> _GOAL_
Revise the rows below by replacing "Member Directory" with "Membership Directory" wherever it occurs. Leave every other part of the rows unchanged.

> _DATA PROVIDED_
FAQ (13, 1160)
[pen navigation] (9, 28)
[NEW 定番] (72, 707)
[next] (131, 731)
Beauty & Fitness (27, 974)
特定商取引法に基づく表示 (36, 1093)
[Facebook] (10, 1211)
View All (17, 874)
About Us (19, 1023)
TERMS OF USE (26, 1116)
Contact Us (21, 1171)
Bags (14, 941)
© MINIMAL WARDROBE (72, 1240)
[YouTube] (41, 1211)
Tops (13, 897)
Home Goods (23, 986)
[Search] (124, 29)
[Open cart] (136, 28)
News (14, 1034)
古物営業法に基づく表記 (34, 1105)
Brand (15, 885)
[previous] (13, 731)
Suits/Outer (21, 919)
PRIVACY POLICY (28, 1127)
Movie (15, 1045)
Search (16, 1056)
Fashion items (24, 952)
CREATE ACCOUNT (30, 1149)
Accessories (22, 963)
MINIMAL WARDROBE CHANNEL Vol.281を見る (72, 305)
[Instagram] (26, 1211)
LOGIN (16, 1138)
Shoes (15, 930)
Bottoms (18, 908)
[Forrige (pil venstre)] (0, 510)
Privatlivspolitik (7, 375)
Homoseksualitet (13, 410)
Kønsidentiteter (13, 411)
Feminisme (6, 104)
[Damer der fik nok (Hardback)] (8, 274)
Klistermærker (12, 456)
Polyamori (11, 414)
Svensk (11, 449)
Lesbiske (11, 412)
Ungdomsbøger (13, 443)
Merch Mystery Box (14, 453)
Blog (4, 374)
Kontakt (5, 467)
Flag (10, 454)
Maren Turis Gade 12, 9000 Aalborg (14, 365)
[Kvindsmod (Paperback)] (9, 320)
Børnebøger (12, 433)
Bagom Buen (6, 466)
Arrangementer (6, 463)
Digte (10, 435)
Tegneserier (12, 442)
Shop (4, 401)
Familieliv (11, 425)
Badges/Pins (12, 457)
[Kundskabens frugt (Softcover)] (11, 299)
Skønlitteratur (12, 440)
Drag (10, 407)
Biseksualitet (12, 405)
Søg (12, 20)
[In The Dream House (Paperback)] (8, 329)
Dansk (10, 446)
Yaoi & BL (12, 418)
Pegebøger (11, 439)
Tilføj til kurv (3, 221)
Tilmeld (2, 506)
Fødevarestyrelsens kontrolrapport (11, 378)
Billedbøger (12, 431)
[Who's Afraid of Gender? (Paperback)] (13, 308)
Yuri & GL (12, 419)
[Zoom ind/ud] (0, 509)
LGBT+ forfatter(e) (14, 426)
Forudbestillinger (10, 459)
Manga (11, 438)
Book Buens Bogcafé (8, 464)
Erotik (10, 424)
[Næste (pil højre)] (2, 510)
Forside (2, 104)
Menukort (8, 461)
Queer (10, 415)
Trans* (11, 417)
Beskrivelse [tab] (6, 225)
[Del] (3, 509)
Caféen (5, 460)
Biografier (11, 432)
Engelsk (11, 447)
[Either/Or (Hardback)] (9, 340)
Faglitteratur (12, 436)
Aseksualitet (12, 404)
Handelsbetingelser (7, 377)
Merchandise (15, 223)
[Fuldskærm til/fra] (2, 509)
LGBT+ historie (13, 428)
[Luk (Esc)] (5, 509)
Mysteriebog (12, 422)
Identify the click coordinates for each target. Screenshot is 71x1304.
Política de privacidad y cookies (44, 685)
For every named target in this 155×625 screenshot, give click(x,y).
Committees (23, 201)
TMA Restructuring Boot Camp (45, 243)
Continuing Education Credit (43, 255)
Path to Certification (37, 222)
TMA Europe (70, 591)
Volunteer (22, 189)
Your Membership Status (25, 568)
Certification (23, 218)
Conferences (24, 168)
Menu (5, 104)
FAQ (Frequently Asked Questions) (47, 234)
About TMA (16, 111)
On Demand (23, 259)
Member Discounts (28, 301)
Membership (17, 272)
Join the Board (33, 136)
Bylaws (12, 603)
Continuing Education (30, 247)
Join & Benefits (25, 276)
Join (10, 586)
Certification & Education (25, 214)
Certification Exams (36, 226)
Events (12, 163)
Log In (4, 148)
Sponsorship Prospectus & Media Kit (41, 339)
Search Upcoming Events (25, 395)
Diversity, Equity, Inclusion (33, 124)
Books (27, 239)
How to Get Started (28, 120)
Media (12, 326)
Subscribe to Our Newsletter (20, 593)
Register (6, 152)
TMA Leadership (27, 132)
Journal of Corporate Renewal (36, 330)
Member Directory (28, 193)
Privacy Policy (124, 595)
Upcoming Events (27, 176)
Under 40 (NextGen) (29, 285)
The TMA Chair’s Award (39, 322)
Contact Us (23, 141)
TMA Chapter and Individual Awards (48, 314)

> _FINISHED EXERCISE_
FAQ (13, 1160)
[pen navigation] (9, 28)
[NEW 定番] (72, 707)
[next] (131, 731)
Beauty & Fitness (27, 974)
特定商取引法に基づく表示 (36, 1093)
[Facebook] (10, 1211)
View All (17, 874)
About Us (19, 1023)
TERMS OF USE (26, 1116)
Contact Us (21, 1171)
Bags (14, 941)
© MINIMAL WARDROBE (72, 1240)
[YouTube] (41, 1211)
Tops (13, 897)
Home Goods (23, 986)
[Search] (124, 29)
[Open cart] (136, 28)
News (14, 1034)
古物営業法に基づく表記 (34, 1105)
Brand (15, 885)
[previous] (13, 731)
Suits/Outer (21, 919)
PRIVACY POLICY (28, 1127)
Movie (15, 1045)
Search (16, 1056)
Fashion items (24, 952)
CREATE ACCOUNT (30, 1149)
Accessories (22, 963)
MINIMAL WARDROBE CHANNEL Vol.281を見る (72, 305)
[Instagram] (26, 1211)
LOGIN (16, 1138)
Shoes (15, 930)
Bottoms (18, 908)
[Forrige (pil venstre)] (0, 510)
Privatlivspolitik (7, 375)
Homoseksualitet (13, 410)
Kønsidentiteter (13, 411)
Feminisme (6, 104)
[Damer der fik nok (Hardback)] (8, 274)
Klistermærker (12, 456)
Polyamori (11, 414)
Svensk (11, 449)
Lesbiske (11, 412)
Ungdomsbøger (13, 443)
Merch Mystery Box (14, 453)
Blog (4, 374)
Kontakt (5, 467)
Flag (10, 454)
Maren Turis Gade 12, 9000 Aalborg (14, 365)
[Kvindsmod (Paperback)] (9, 320)
Børnebøger (12, 433)
Bagom Buen (6, 466)
Arrangementer (6, 463)
Digte (10, 435)
Tegneserier (12, 442)
Shop (4, 401)
Familieliv (11, 425)
Badges/Pins (12, 457)
[Kundskabens frugt (Softcover)] (11, 299)
Skønlitteratur (12, 440)
Drag (10, 407)
Biseksualitet (12, 405)
Søg (12, 20)
[In The Dream House (Paperback)] (8, 329)
Dansk (10, 446)
Yaoi & BL (12, 418)
Pegebøger (11, 439)
Tilføj til kurv (3, 221)
Tilmeld (2, 506)
Fødevarestyrelsens kontrolrapport (11, 378)
Billedbøger (12, 431)
[Who's Afraid of Gender? (Paperback)] (13, 308)
Yuri & GL (12, 419)
[Zoom ind/ud] (0, 509)
LGBT+ forfatter(e) (14, 426)
Forudbestillinger (10, 459)
Manga (11, 438)
Book Buens Bogcafé (8, 464)
Erotik (10, 424)
[Næste (pil højre)] (2, 510)
Forside (2, 104)
Menukort (8, 461)
Queer (10, 415)
Trans* (11, 417)
Beskrivelse [tab] (6, 225)
[Del] (3, 509)
Caféen (5, 460)
Biografier (11, 432)
Engelsk (11, 447)
[Either/Or (Hardback)] (9, 340)
Faglitteratur (12, 436)
Aseksualitet (12, 404)
Handelsbetingelser (7, 377)
Merchandise (15, 223)
[Fuldskærm til/fra] (2, 509)
LGBT+ historie (13, 428)
[Luk (Esc)] (5, 509)
Mysteriebog (12, 422)
Identify the click coordinates for each target. Screenshot is 71x1304.
Política de privacidad y cookies (44, 685)
For every named target in this 155×625 screenshot, give click(x,y).
Committees (23, 201)
TMA Restructuring Boot Camp (45, 243)
Continuing Education Credit (43, 255)
Path to Certification (37, 222)
TMA Europe (70, 591)
Volunteer (22, 189)
Your Membership Status (25, 568)
Certification (23, 218)
Conferences (24, 168)
Menu (5, 104)
FAQ (Frequently Asked Questions) (47, 234)
About TMA (16, 111)
On Demand (23, 259)
Member Discounts (28, 301)
Membership (17, 272)
Join the Board (33, 136)
Bylaws (12, 603)
Continuing Education (30, 247)
Join & Benefits (25, 276)
Join (10, 586)
Certification & Education (25, 214)
Certification Exams (36, 226)
Events (12, 163)
Log In (4, 148)
Sponsorship Prospectus & Media Kit (41, 339)
Search Upcoming Events (25, 395)
Diversity, Equity, Inclusion (33, 124)
Books (27, 239)
How to Get Started (28, 120)
Media (12, 326)
Subscribe to Our Newsletter (20, 593)
Register (6, 152)
TMA Leadership (27, 132)
Journal of Corporate Renewal (36, 330)
Membership Directory (28, 193)
Privacy Policy (124, 595)
Upcoming Events (27, 176)
Under 40 (NextGen) (29, 285)
The TMA Chair’s Award (39, 322)
Contact Us (23, 141)
TMA Chapter and Individual Awards (48, 314)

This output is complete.